_EXERCISE AIM_.
Copy out every row below, substituting "privacy protection" for "tracking protection" and keeping everything else the same.
>> begin
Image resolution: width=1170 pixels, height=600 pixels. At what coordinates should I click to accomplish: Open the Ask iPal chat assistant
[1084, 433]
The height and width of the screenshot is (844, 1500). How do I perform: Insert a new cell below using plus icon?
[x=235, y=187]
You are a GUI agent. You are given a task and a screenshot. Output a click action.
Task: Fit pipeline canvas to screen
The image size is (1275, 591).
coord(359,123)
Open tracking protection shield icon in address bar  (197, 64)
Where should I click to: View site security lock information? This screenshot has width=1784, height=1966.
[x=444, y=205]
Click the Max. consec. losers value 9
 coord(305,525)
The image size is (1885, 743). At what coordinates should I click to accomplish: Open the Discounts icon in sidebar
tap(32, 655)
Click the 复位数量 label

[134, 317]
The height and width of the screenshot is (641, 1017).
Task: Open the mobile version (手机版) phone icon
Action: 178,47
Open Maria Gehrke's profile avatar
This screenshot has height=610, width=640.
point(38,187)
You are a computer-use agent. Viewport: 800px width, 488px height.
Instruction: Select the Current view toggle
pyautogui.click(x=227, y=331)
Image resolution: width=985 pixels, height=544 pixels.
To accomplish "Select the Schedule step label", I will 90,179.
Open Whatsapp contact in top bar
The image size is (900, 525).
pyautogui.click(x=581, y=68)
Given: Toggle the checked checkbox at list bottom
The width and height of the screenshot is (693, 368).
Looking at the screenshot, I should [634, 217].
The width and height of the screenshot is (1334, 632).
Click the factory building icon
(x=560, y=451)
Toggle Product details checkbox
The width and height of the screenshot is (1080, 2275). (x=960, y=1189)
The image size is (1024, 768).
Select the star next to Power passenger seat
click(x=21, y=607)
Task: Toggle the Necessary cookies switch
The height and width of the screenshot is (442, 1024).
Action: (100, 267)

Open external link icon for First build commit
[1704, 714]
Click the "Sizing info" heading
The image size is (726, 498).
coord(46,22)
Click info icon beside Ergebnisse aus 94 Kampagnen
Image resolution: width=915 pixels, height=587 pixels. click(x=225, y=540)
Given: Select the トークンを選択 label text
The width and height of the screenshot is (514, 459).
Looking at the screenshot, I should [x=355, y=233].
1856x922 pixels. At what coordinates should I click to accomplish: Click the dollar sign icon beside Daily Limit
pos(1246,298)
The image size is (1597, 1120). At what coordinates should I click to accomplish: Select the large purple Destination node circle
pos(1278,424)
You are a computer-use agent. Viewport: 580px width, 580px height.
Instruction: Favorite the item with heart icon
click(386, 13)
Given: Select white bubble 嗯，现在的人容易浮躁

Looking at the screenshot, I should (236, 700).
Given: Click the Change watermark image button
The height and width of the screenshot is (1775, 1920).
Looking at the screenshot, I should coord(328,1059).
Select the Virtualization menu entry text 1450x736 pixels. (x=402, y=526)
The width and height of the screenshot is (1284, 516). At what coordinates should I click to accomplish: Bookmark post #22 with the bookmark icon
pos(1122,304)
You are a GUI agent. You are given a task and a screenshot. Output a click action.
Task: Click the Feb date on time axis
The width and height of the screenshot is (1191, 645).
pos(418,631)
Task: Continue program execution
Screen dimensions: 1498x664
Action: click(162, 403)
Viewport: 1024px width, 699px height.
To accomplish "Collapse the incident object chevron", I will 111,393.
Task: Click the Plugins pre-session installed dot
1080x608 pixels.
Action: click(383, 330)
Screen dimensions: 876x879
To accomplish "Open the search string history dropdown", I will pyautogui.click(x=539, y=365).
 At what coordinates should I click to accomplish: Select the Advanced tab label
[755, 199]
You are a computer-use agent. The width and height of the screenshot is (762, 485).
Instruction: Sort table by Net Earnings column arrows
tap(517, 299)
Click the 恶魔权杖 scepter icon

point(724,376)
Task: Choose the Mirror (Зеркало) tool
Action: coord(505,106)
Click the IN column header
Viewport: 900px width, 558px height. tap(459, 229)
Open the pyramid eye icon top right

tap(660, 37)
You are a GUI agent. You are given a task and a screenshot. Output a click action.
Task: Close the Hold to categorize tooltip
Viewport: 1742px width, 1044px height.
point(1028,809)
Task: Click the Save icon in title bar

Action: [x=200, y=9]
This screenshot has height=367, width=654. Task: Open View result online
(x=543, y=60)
>> end
_ANSWER BELOW_.
Image resolution: width=1170 pixels, height=600 pixels. At what coordinates should I click to accomplish: Open the Ask iPal chat assistant
[1084, 433]
The height and width of the screenshot is (844, 1500). How do I perform: Insert a new cell below using plus icon?
[x=235, y=187]
You are a GUI agent. You are given a task and a screenshot. Output a click action.
Task: Fit pipeline canvas to screen
The image size is (1275, 591).
coord(359,123)
Open privacy protection shield icon in address bar  (197, 64)
Where should I click to: View site security lock information? This screenshot has width=1784, height=1966.
[x=444, y=205]
Click the Max. consec. losers value 9
 coord(305,525)
The image size is (1885, 743). At what coordinates should I click to accomplish: Open the Discounts icon in sidebar
tap(32, 655)
Click the 复位数量 label

[134, 317]
The height and width of the screenshot is (641, 1017).
Task: Open the mobile version (手机版) phone icon
Action: 178,47
Open Maria Gehrke's profile avatar
This screenshot has height=610, width=640.
point(38,187)
You are a computer-use agent. Viewport: 800px width, 488px height.
Instruction: Select the Current view toggle
pyautogui.click(x=227, y=331)
Image resolution: width=985 pixels, height=544 pixels.
To accomplish "Select the Schedule step label", I will 90,179.
Open Whatsapp contact in top bar
The image size is (900, 525).
pyautogui.click(x=581, y=68)
Given: Toggle the checked checkbox at list bottom
The width and height of the screenshot is (693, 368).
Looking at the screenshot, I should [634, 217].
The width and height of the screenshot is (1334, 632).
Click the factory building icon
(x=560, y=451)
Toggle Product details checkbox
The width and height of the screenshot is (1080, 2275). (x=960, y=1189)
The image size is (1024, 768).
Select the star next to Power passenger seat
click(x=21, y=607)
Task: Toggle the Necessary cookies switch
The height and width of the screenshot is (442, 1024).
Action: (100, 267)

Open external link icon for First build commit
[1704, 714]
Click the "Sizing info" heading
The image size is (726, 498).
coord(46,22)
Click info icon beside Ergebnisse aus 94 Kampagnen
Image resolution: width=915 pixels, height=587 pixels. click(x=225, y=540)
Given: Select the トークンを選択 label text
The width and height of the screenshot is (514, 459).
Looking at the screenshot, I should [x=355, y=233].
1856x922 pixels. At what coordinates should I click to accomplish: Click the dollar sign icon beside Daily Limit
pos(1246,298)
The image size is (1597, 1120). At what coordinates should I click to accomplish: Select the large purple Destination node circle
pos(1278,424)
You are a computer-use agent. Viewport: 580px width, 580px height.
Instruction: Favorite the item with heart icon
click(386, 13)
Given: Select white bubble 嗯，现在的人容易浮躁

Looking at the screenshot, I should (236, 700).
Given: Click the Change watermark image button
The height and width of the screenshot is (1775, 1920).
Looking at the screenshot, I should coord(328,1059).
Select the Virtualization menu entry text 1450x736 pixels. (x=402, y=526)
The width and height of the screenshot is (1284, 516). At what coordinates should I click to accomplish: Bookmark post #22 with the bookmark icon
pos(1122,304)
You are a GUI agent. You are given a task and a screenshot. Output a click action.
Task: Click the Feb date on time axis
The width and height of the screenshot is (1191, 645).
pos(418,631)
Task: Continue program execution
Screen dimensions: 1498x664
Action: click(162, 403)
Viewport: 1024px width, 699px height.
To accomplish "Collapse the incident object chevron", I will 111,393.
Task: Click the Plugins pre-session installed dot
1080x608 pixels.
Action: click(383, 330)
Screen dimensions: 876x879
To accomplish "Open the search string history dropdown", I will pyautogui.click(x=539, y=365).
 At what coordinates should I click to accomplish: Select the Advanced tab label
[755, 199]
You are a computer-use agent. The width and height of the screenshot is (762, 485).
Instruction: Sort table by Net Earnings column arrows
tap(517, 299)
Click the 恶魔权杖 scepter icon

point(724,376)
Task: Choose the Mirror (Зеркало) tool
Action: coord(505,106)
Click the IN column header
Viewport: 900px width, 558px height. tap(459, 229)
Open the pyramid eye icon top right

tap(660, 37)
You are a GUI agent. You are given a task and a screenshot. Output a click action.
Task: Close the Hold to categorize tooltip
Viewport: 1742px width, 1044px height.
point(1028,809)
Task: Click the Save icon in title bar

Action: [x=200, y=9]
This screenshot has height=367, width=654. Task: Open View result online
(x=543, y=60)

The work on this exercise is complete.